### Material provided ###

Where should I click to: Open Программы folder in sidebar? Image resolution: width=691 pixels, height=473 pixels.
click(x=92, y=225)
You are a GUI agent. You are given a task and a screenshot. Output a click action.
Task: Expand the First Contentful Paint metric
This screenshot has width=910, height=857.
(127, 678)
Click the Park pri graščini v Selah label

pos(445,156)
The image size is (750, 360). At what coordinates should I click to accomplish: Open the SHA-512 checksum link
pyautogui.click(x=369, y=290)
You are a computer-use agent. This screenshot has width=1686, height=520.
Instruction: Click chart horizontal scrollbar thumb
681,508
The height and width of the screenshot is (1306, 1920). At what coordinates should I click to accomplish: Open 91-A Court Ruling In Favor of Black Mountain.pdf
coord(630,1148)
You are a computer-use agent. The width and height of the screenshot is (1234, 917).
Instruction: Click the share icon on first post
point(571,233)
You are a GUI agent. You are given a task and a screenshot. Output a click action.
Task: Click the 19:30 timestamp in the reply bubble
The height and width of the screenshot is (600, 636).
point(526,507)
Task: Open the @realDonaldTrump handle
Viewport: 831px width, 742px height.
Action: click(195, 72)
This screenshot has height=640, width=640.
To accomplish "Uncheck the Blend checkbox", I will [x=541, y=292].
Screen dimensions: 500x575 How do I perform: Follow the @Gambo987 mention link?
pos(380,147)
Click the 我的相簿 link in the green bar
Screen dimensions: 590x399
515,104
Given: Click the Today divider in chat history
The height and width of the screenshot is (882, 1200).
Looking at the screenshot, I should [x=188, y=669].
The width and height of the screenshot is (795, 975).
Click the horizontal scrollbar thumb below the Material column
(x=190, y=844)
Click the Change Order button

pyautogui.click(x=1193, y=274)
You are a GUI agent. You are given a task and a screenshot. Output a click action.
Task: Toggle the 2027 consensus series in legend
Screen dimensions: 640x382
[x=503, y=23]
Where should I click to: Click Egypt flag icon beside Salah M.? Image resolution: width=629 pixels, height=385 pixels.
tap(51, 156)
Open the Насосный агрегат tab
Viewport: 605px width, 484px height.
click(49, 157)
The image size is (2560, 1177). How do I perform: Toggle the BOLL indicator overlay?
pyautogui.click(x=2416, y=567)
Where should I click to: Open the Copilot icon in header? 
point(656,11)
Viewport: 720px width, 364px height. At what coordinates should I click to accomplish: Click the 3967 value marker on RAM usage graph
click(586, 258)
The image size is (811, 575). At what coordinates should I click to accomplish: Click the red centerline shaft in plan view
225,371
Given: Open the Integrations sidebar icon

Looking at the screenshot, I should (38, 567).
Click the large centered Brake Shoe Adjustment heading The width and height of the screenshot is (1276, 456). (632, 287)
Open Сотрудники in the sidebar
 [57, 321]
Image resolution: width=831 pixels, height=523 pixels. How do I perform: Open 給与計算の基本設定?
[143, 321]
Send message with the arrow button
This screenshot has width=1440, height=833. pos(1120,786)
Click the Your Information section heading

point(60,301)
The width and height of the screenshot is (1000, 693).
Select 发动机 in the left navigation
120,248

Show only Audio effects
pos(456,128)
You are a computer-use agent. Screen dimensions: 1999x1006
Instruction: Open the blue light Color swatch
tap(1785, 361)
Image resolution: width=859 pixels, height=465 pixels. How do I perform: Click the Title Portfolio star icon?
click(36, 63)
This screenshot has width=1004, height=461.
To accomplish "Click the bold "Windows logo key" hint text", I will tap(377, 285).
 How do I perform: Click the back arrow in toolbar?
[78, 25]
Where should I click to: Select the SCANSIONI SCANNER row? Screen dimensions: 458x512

###

Task to complete:
Which lines above include the word "will"? Show each one.

Exercise result:
To accomplish "Uncheck the Blend checkbox", I will [x=541, y=292].
To accomplish "Click the bold "Windows logo key" hint text", I will tap(377, 285).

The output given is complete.